**WHAT IS EXPECTED**
Reproduce the passage of the Kona Sutra LTD review from "One of the key" to "for this bike.", keeping every word and mark unchanged.

Our Benedict was in Spain testing some of Kona’s new multi-surface drop-bar bikes. He was keen to get his hands on the Sutra LTD, an off-road, touring capable multi-purpose machine for £2000. Is this the one bike to do everything – touring, gravel and even light mountain biking duties?
The Kona Sutra is an established bike in the Kona line-up. The range includes the base Sutra, which is a traditional touring bike ready to take you around the world, and the Sutra LTD, a more modern take on what a touring bike can be. As Kona put it “The Sutra LTD is what happens when a mountain biker imagines a touring bike”. What they’ve put together is more than just your bog standard tourer – it’s a big, steam-roller of a toy that you can ride anywhere and do anything with.
For 2018, the Sutra frameset has been updated with thru axles and flat mount brakes. It is very much a continuation of the previous model, but now also features full cable housing to protect against the elements, improved routing (all external) for better tyre clearance (and maintenance) plus an additional mount point on the forks.
Some people might say that this is basically a rigid drop bar mountain-bike, and they might not be totally off the mark. The wide 73mm BB shell fits mountain bike cranks and gives the necessary clearance for the huge 700x50c tyres. I discussed being able to squeeze in up to 2.3” mountain bike tyres on this beast. The 1x drivetrain, the short stem, the wide (drop-) bars all hint at off-road intentions. However, the spec and appearance belie its versatility – this is a bike that you can do anything on.
One of the key difference to note with this bike versus the Rove ST, Kona’s comparable all-steel frame, is that it uses a thicker and heavier duty frameset with around 0.1mm thicker walled tubing. It is built for abuse; be that loading it up with luggage or riding it on rough off-road terrain. This does mean that this is a stiff frame, though nothing that was too noticeable with the fitted high volume tyres.
That said, it wasn’t the liveliest of frames on the road. However, I can really see this frame coming alive when loaded up, just giving that tubing a little extra “spring”. When going off-road, and getting into the swing of things I started to get a feel for what this frame is capable of. Interestingly the frameset has been tested to mountain bike standards – again making clear at least part of the use Kona envisages for this bike.
Unsurprisingly this bike is not the nippiest on road. The extra weight is noticeable, though despite this it’s not really a pain to get up the hills. In fact, the knobbly tyres are surprisingly fast rolling thanks to the flat centre tread. Kona actually worked with Clement to design these tyres and get a tread pattern that they liked. The bike comes tubeless ready and I ran them down to 20psi off-road. They definitely felt squishy at this pressure but the tyres felt like they were sucking you into the ground. The side tread also gives a nice amount of grip.
On the road, I found the 36T chainring a little under-geared, though the range was perfect as soon as we hit the dirt. In all honesty, if you’re going to be using this bike for touring you’ll probably want to fit a smaller ring to deal with the additional weight of luggage. Speaking of luggage, you’ll be able to mount basically everything with multiple attachment points front and rear plus three bottle mounts. The slightly increased rake of the fork over other models should also help with handling when loaded up.

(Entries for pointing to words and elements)
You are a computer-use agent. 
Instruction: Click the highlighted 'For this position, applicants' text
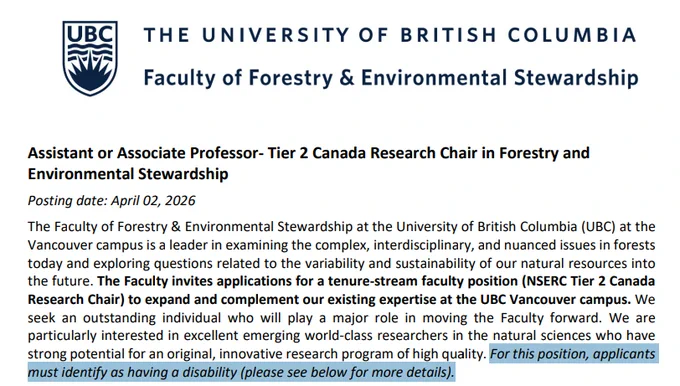572,354
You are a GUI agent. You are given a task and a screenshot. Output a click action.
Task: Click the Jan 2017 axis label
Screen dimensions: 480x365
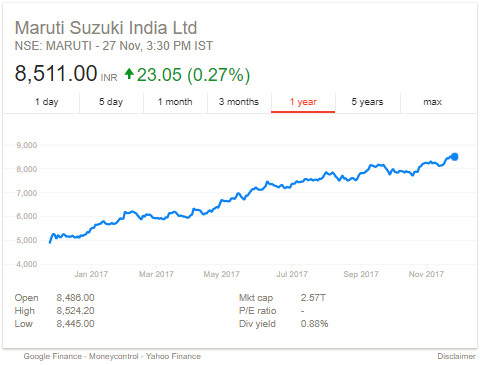pyautogui.click(x=91, y=274)
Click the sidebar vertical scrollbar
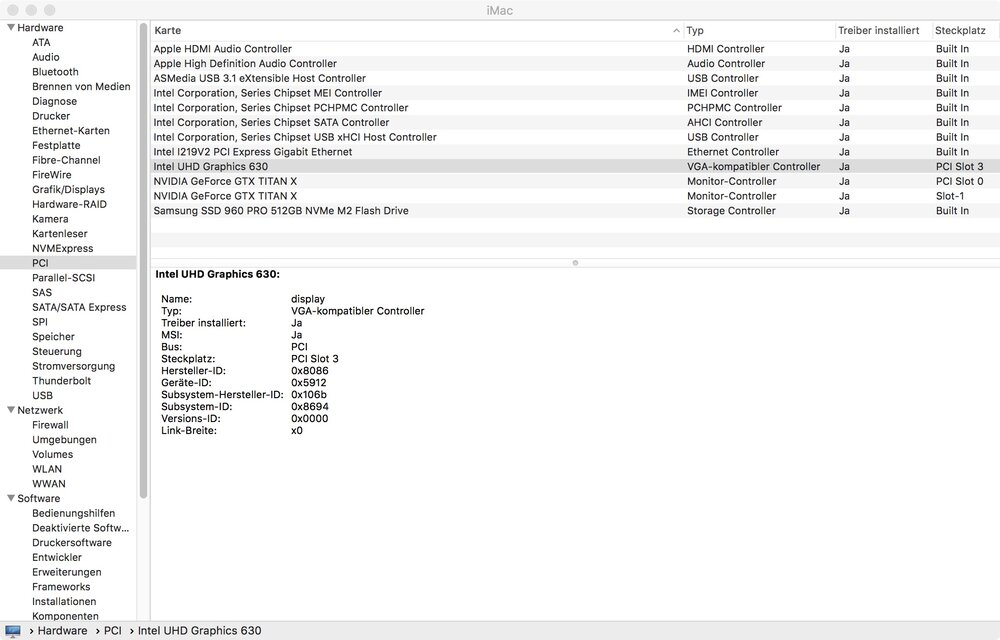The width and height of the screenshot is (1000, 640). tap(144, 260)
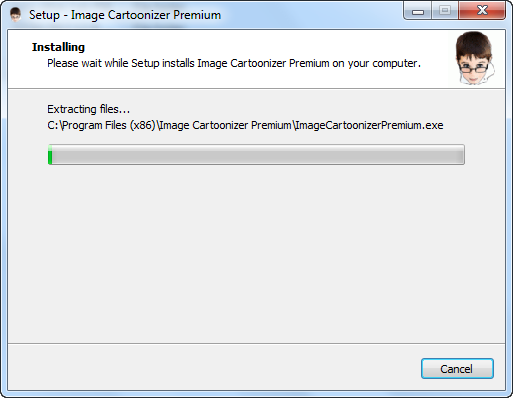Click the 'Extracting files...' status label
Viewport: 513px width, 398px height.
click(x=88, y=109)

**COMPLETED EXERCISE**
One of the key difference to note with this bike versus the Rove ST, Kona’s comparable all-steel frame, is that it uses a thicker and heavier duty frameset with around 0.1mm thicker walled tubing. It is built for abuse; be that loading it up with luggage or riding it on rough off-road terrain. This does mean that this is a stiff frame, though nothing that was too noticeable with the fitted high volume tyres.
That said, it wasn’t the liveliest of frames on the road. However, I can really see this frame coming alive when loaded up, just giving that tubing a little extra “spring”. When going off-road, and getting into the swing of things I started to get a feel for what this frame is capable of. Interestingly the frameset has been tested to mountain bike standards – again making clear at least part of the use Kona envisages for this bike.